Still, in a way, he had been right. I had wanted to find a way to keep him with me—let’s face it, forever if I could. It was why I had threatened to call my father and why I still wanted to, to the point of grabbing my phone every time I was seized by the grief and rage of him turning his back on me. It was an instinct that deep down I was afraid was horrid, that made me fear maybe I was the same as all the rest.
But the fact was, I didn’t really want that. I didn’t want to own him, or command him, or violate him, or punish him. After all, having the rarest, most beautiful bird locked in a cage, no matter how much you petted and adored it, wasn’t like letting it fly. If it had to fly, you had to let it fly. And let it be enough to know it was somewhere out there, wings spread, a tiny, glimmering flash against the massive sky.
The bird could still choose to stay, of course. But for that to happen, you had to accept that it had to be free to fly away, and the bird, that the cage door would always be open.
My phone vibrated, jerking me awake. Papers flew off my desk as I scrambled to wipe off the sticky combination of hair and saliva pressed into the side of my face. The sun was much lower in the sky, and the room was gloomy. What time was it?
The display showed four new messages from Corey, but the call was from Erica Muller, and needless to say, that seemed far more important. I raised the phone to my ear in a daze.
“Where is he?” My professor’s voice blared out of the earpiece.
“Who? What? I don’t—”
“You know who I’m talking about. You have to find him, Louisa,” she continued. “Immediately. Normally, I would never betray the confidence of a slave who came to me like this, but I can’t reach him now, so he must have burned the phone. He’s in danger, and so is his sister. Make sure that whatever he does, he does not go to that warehouse.”
“What? Why?” I sputtered incoherently.
“I don’t have time to explain now.” My professor sounded alarmed, her voice so unlike the cool, dry, pedagogical tone she used in the lecture hall.

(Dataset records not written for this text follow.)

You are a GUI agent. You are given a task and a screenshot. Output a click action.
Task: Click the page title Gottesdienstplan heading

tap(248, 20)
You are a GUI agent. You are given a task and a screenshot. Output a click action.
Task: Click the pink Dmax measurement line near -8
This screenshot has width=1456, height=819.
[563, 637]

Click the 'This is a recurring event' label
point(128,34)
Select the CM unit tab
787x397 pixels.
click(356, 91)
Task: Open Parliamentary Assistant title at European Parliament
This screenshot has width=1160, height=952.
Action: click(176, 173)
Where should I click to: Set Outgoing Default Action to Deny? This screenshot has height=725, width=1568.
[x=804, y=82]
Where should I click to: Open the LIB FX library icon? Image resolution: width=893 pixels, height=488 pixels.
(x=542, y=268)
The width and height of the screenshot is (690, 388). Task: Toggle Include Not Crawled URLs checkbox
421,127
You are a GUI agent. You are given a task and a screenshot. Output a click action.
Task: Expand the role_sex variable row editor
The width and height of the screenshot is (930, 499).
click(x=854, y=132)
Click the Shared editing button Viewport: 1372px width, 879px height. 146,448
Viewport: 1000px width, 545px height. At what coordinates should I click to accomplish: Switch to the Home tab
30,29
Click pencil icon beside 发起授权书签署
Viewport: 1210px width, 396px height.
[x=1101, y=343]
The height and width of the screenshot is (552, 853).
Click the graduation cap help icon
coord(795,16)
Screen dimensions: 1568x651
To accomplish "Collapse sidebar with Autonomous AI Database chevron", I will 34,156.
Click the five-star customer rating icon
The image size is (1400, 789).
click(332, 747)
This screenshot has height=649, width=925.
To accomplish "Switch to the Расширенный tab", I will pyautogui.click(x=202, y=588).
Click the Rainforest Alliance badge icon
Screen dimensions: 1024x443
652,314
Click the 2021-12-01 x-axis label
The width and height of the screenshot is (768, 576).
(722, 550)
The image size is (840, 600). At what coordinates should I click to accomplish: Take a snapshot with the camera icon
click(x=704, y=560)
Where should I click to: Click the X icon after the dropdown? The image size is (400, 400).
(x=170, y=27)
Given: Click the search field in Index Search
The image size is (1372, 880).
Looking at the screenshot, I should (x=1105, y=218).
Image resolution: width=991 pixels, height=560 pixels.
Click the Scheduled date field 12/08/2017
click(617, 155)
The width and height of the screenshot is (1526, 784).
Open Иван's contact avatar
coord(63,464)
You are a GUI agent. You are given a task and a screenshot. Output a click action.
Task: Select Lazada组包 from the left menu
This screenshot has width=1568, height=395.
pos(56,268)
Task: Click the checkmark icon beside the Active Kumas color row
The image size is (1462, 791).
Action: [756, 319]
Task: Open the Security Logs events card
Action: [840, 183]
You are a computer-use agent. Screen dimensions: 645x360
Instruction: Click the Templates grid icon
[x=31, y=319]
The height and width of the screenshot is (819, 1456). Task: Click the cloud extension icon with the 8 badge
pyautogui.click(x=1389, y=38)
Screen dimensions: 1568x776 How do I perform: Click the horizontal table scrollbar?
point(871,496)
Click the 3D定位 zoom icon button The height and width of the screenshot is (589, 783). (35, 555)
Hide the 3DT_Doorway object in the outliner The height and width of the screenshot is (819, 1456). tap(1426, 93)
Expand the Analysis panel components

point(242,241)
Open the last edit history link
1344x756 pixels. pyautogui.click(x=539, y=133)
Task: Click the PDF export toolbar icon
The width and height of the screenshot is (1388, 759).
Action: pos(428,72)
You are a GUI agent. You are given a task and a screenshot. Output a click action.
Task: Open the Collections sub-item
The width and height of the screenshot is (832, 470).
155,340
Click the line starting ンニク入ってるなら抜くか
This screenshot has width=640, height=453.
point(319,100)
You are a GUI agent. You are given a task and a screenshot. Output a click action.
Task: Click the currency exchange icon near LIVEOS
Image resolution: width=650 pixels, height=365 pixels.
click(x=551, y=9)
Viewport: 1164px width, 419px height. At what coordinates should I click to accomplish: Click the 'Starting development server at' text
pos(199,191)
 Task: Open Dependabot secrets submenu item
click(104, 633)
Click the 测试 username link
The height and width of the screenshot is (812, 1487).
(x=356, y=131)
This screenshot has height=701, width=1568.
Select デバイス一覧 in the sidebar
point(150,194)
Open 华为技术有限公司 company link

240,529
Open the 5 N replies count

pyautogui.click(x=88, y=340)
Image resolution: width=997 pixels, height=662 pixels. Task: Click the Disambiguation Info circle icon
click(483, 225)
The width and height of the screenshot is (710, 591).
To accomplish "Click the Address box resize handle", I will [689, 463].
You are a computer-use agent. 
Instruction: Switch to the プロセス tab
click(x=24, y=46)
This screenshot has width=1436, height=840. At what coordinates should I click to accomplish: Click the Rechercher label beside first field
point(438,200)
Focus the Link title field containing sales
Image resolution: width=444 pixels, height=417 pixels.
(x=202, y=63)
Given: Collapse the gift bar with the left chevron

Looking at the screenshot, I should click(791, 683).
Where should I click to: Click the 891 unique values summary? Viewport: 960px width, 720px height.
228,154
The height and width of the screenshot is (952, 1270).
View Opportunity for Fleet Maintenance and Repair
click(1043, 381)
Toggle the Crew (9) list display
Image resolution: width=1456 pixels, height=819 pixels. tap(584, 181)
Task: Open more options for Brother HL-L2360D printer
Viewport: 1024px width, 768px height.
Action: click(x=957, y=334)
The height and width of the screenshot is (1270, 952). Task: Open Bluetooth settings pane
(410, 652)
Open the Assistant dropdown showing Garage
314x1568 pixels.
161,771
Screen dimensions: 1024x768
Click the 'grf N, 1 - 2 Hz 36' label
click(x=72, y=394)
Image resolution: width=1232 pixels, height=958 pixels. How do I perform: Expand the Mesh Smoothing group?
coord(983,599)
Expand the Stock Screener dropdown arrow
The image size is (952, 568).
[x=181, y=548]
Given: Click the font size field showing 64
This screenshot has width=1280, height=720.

“But what do I tell him?” I’d be lucky if he’d listen to or believe anything I said, after the words that had been exchanged. Words we could never take back.
“Tell him I can help him and that I know other people who can. But he cannot handle this by himself.”
“What should we do?”
“You both need to come see me as soon as possible, and we’ll take it from there. Can you get to the mirror telescope building on campus today?”
“I think so, but—” There were several “buts,” the first one being that we had both more or less vowed to never speak to each other again. But I had a feeling that Erica, if I tried to explain that , would slap us both upside the head and tell us to get over ourselves. People’s lives may be at stake.
Except there was another, even bigger “but.”
I’ll get as far as I need to get, chip or no chip.
A shroud of dread unfolded slowly over me from head to toe. Because there might be a reason, other than the fight, that I hadn’t seen him all day.
My father was 400 miles away physically, my mother was 400 miles away mentally, the other slaves were understandably slacking off, and I was avoiding him.
If he was going to take off, this was the best, and maybe the only, opportunity he would ever have to buy himself enough of a head start to succeed.
“Good,” said Erica, whom I’d forgotten was still on the line, and who had apparently already decided that there were no “buts” acceptable. “When you get there, look for one of the volunteer guides with a name tag reading Milagros . She’ll be expecting you.”